[Dataset records]
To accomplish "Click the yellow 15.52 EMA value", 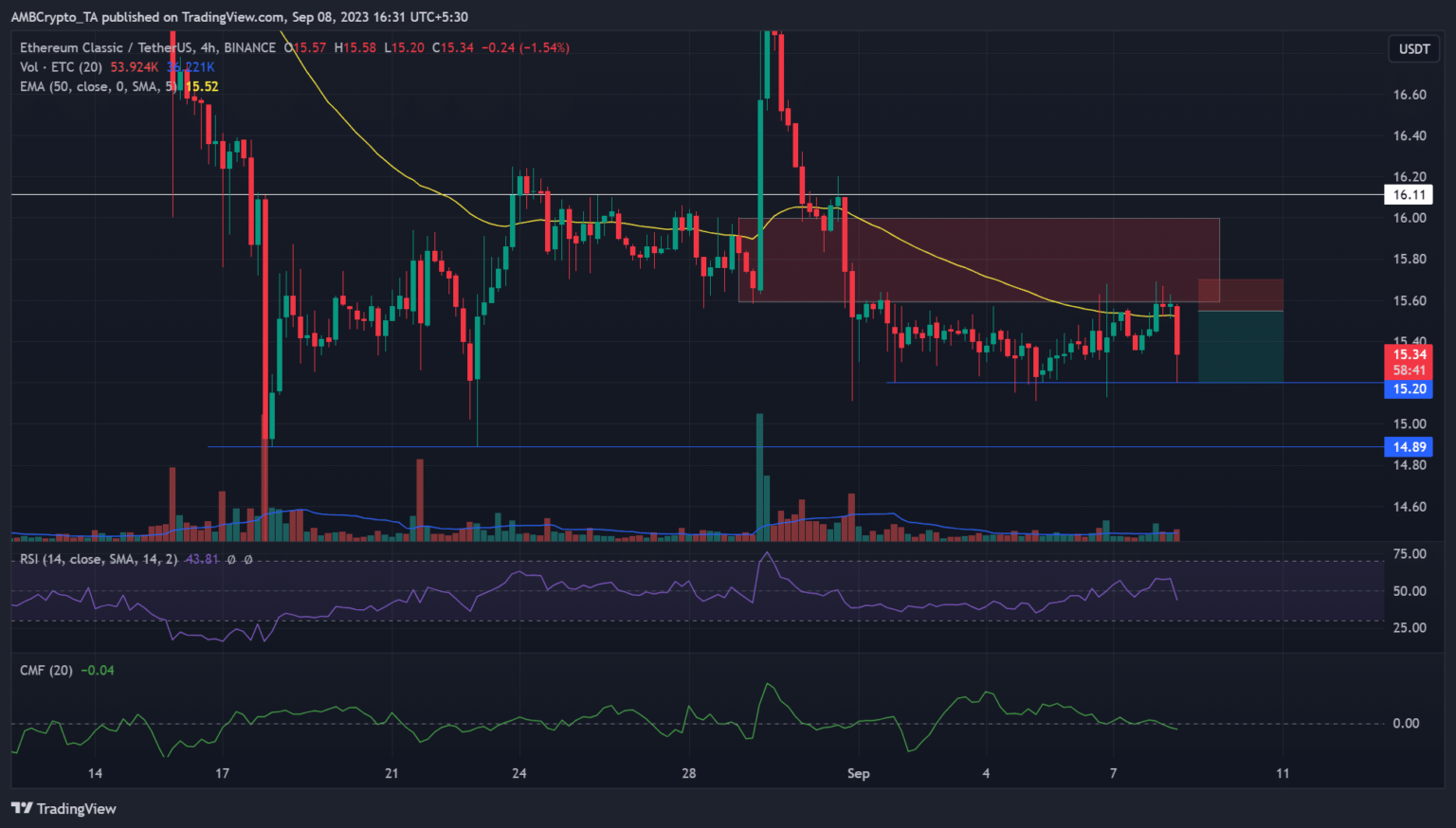I will click(x=202, y=86).
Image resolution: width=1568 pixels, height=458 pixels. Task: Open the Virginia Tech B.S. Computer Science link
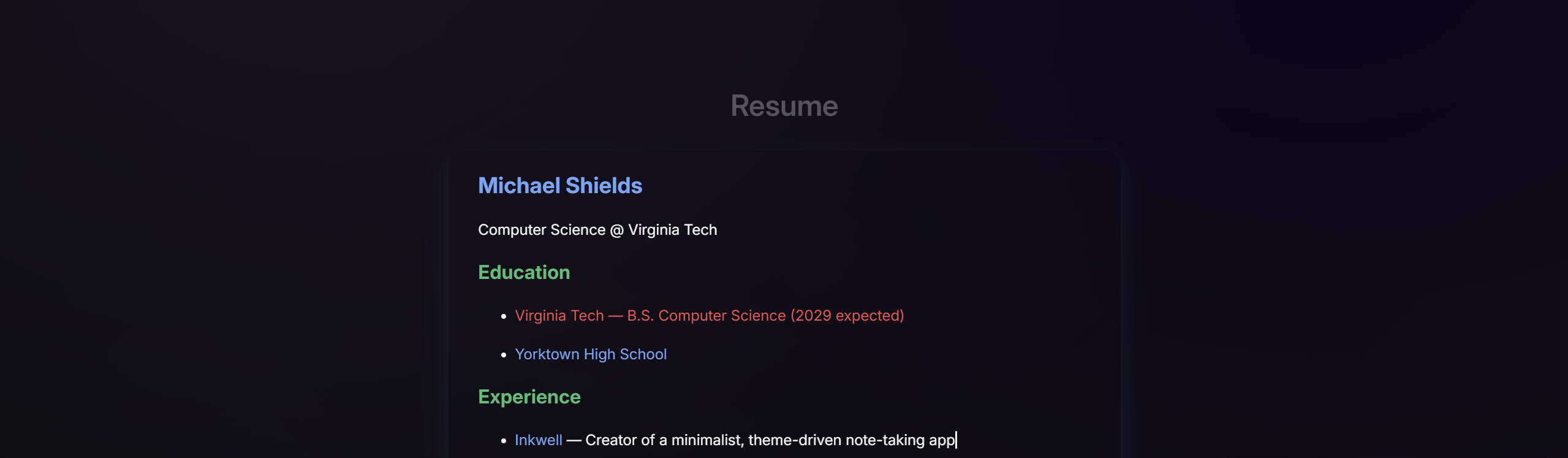click(709, 316)
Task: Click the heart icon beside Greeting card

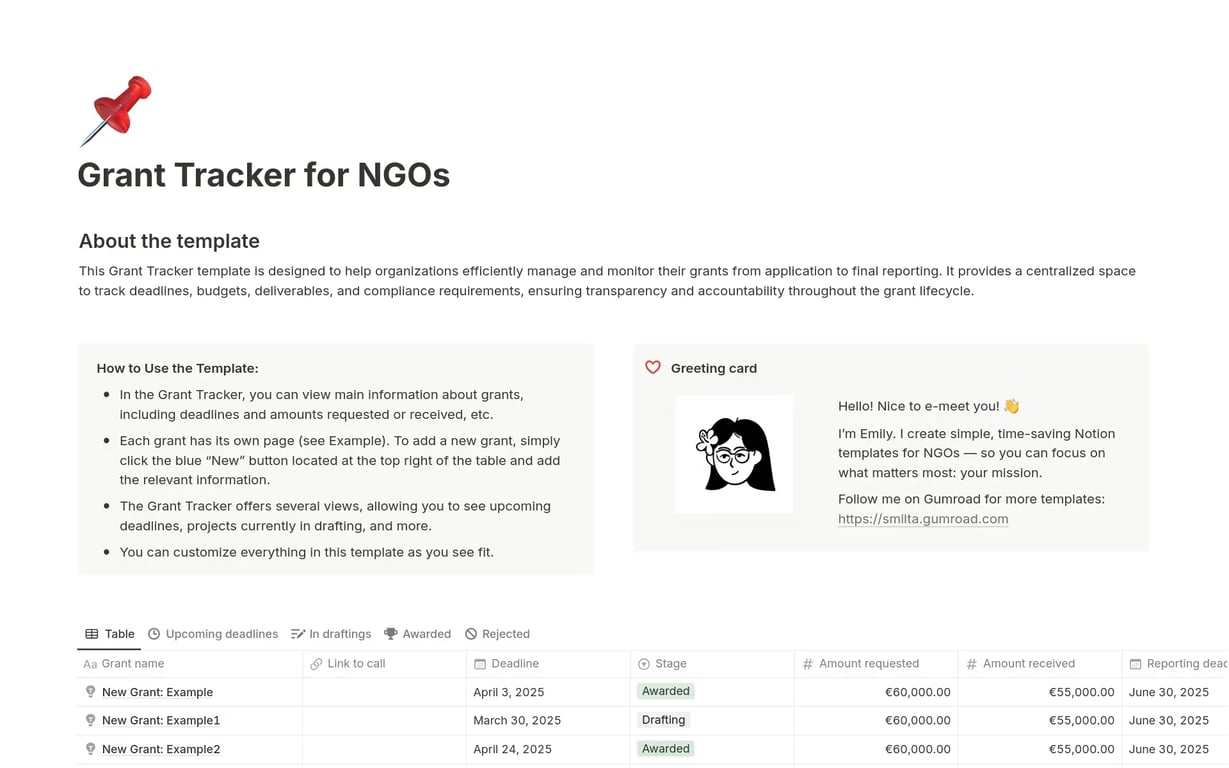Action: 653,368
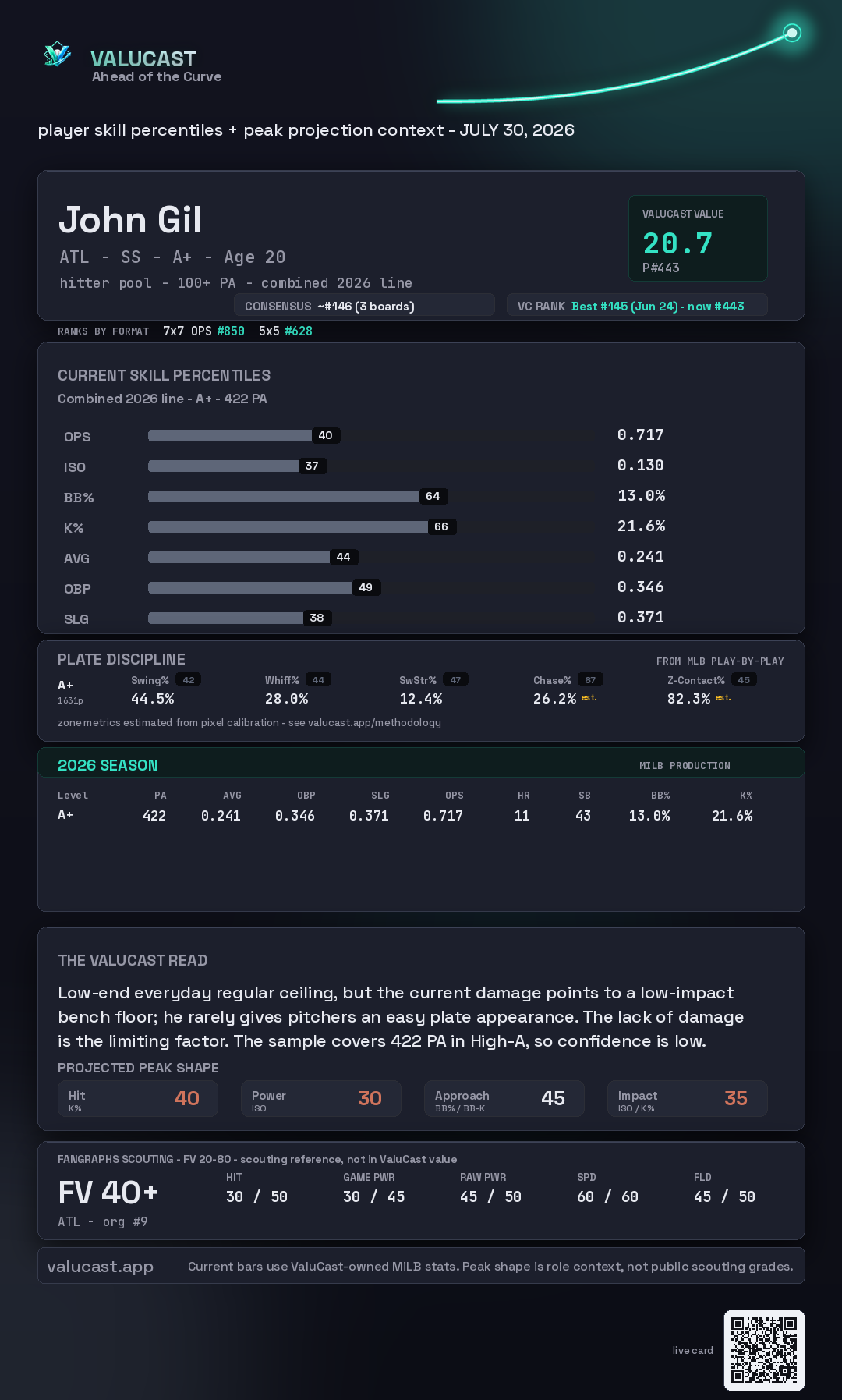Click the Swing% 42 percentile badge

click(189, 680)
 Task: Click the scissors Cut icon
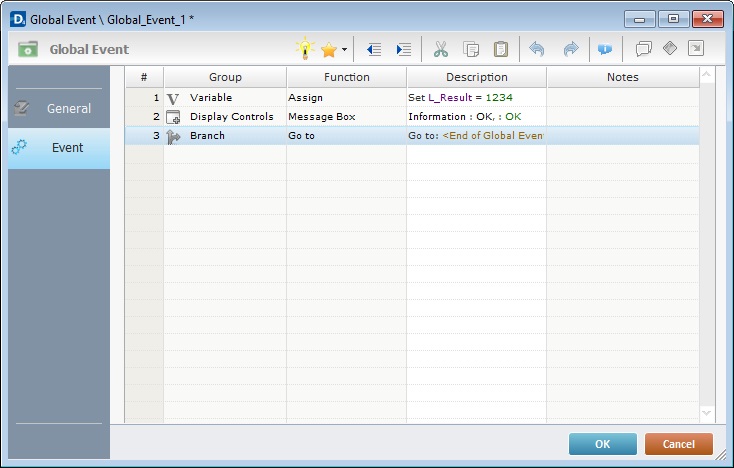click(x=441, y=49)
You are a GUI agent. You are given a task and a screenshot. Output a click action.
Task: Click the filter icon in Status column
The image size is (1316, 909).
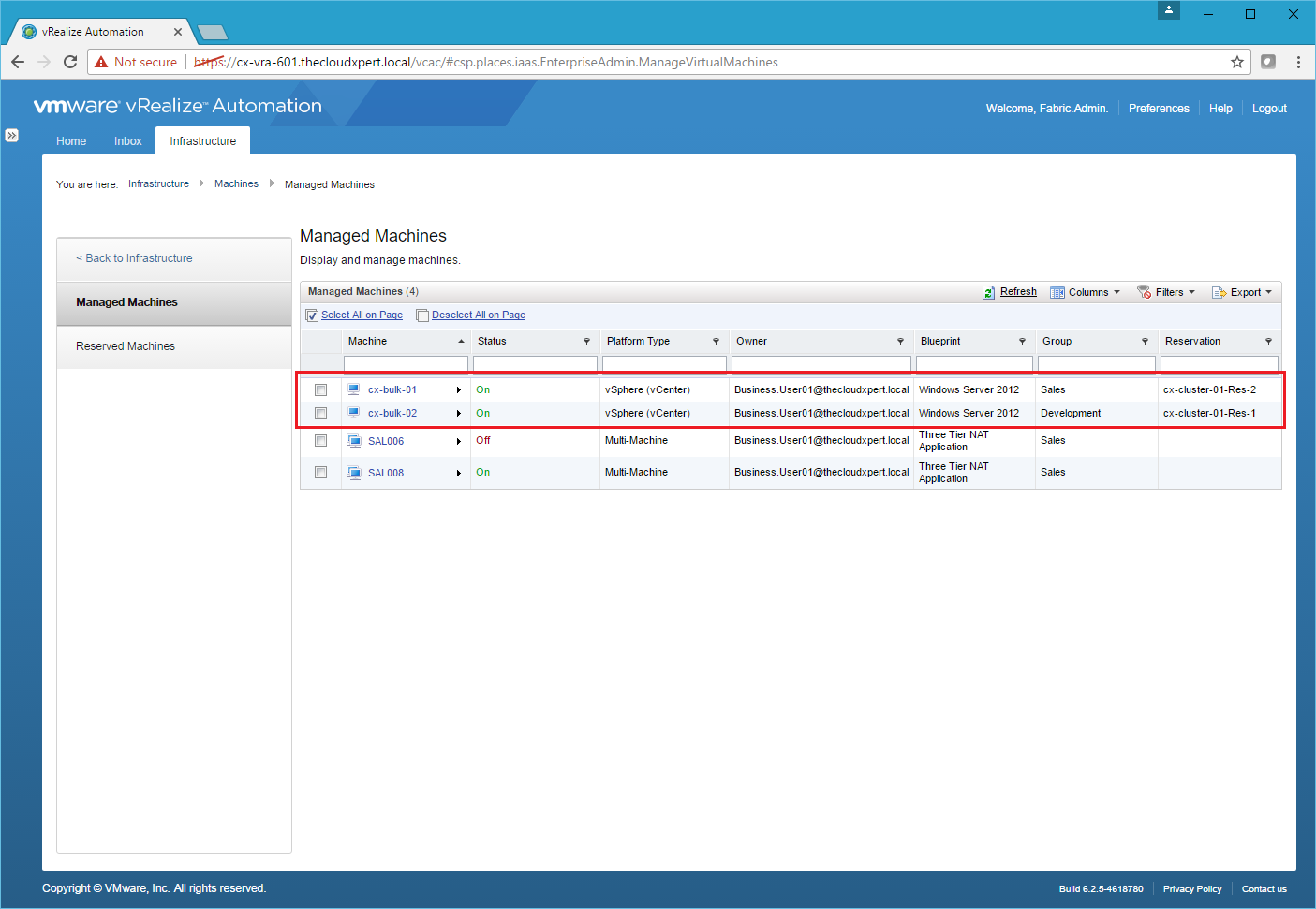pyautogui.click(x=586, y=342)
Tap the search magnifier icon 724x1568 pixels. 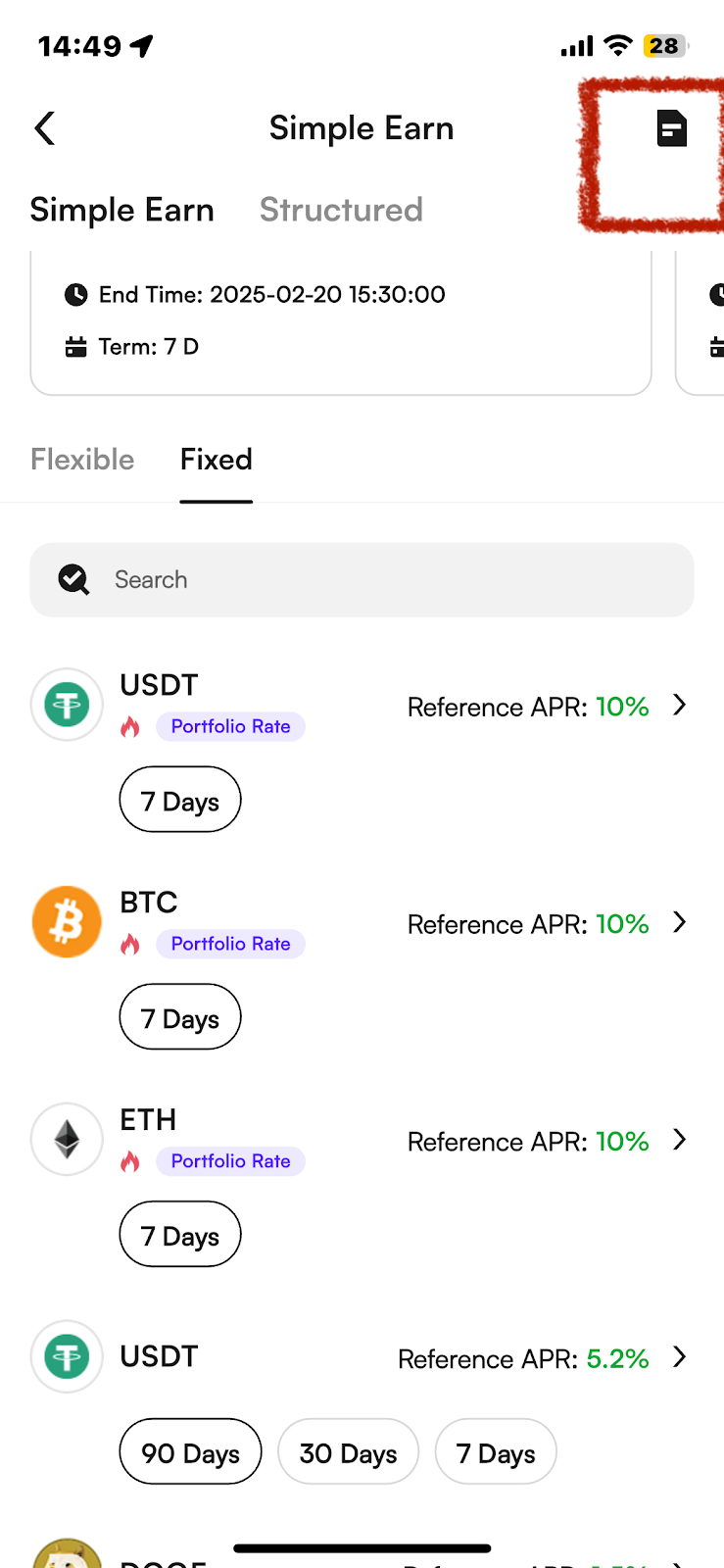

### Problem requirements:
Starting at the line that contains "Task: Click the heart", write out every line through the final line of the entries, word for word; skip any pictures.

### Solution:
Task: Click the heart icon beside Greeting card

Action: 653,368
Click the Swing% 42 percentile badge

click(189, 680)
 Task: Click the scissors Cut icon
click(x=441, y=49)
You are a GUI agent. You are given a task and a screenshot. Output a click action.
Task: Click the filter icon in Status column
The image size is (1316, 909).
pyautogui.click(x=586, y=342)
Tap the search magnifier icon 724x1568 pixels. 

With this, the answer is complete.